**LISTED ENTRIES:**
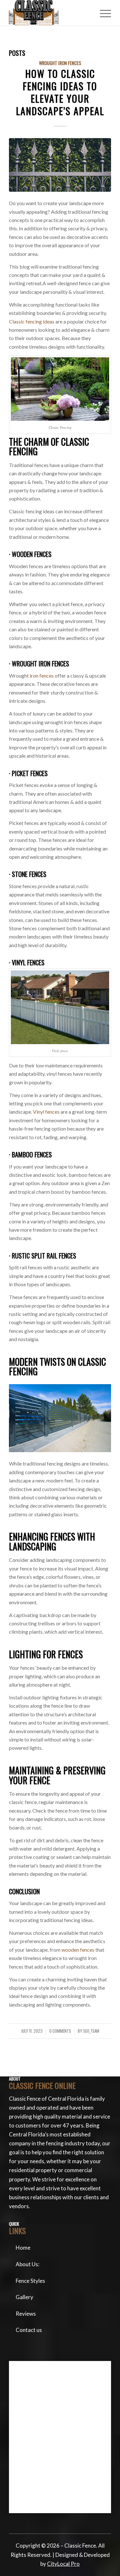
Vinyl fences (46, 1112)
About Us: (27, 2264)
---
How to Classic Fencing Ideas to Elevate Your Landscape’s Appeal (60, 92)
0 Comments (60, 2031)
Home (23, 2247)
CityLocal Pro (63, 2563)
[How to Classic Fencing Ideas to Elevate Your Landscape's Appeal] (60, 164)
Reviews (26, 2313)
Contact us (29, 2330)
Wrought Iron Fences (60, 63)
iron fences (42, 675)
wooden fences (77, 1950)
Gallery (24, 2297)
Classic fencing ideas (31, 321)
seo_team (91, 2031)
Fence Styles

**PROBLEM DETAILS:** In the records above, find each line with the string "Your" and list it.

**ANSWER TO THIS PROBLEM:**
How to Classic Fencing Ideas to Elevate Your Landscape’s Appeal (60, 92)
[How to Classic Fencing Ideas to Elevate Your Landscape's Appeal] (60, 164)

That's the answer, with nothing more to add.